Вот я сидел над твоими книгами, упрямец [41]
, и старался к ним подойти, как другие, которым нет дела до тебя – всего целиком, которые довольствуются облюбованной частью. Я не понимал еще тогда славы, этого публичного разрушения возводимого здания, когда на строительную площадку, разнося камни, врывается толпа.Неведомый молодой человек, если в тебе занимается что-то, бросающее тебя в трепет, радуйся, что никто не знает тебя. И когда тебе перечат почитающие тебя ничтожеством, когда тебя предают те, с кем ты дружил, когда ищут погубить тебя из-за дорогих тебе мыслей – что значит эта явная опасность, не посягающая на главное, рядом с лукавой пагубой славы, которая тебя обезвреживает, сокрушив.

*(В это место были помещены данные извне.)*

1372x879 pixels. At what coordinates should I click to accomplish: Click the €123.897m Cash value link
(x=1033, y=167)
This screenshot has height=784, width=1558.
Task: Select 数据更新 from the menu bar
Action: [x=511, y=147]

Никого не проси говорить о тебе, даже с презреньем. А когда минет время и ты заметишь, что твое имя в ходу у людей, – не принимай его серьезнее прочего, что сходит с их уст. Реши – оно износилось. Сбрось его. Смени на другое, любое, каким Господь сможет окликнуть тебя в ночи. И таи от всех.
Самый одинокий, самый отъединенный, как же легко попался ты им в сеть славы. Давно ли они были тебе враждебны, и вот идут с тобой рука об руку, как со своим. Таскают за собой в клетке своей спеси твои слова, показывают на площадях, науськивают с безопасного расстояния, твоих-то страшных хищников.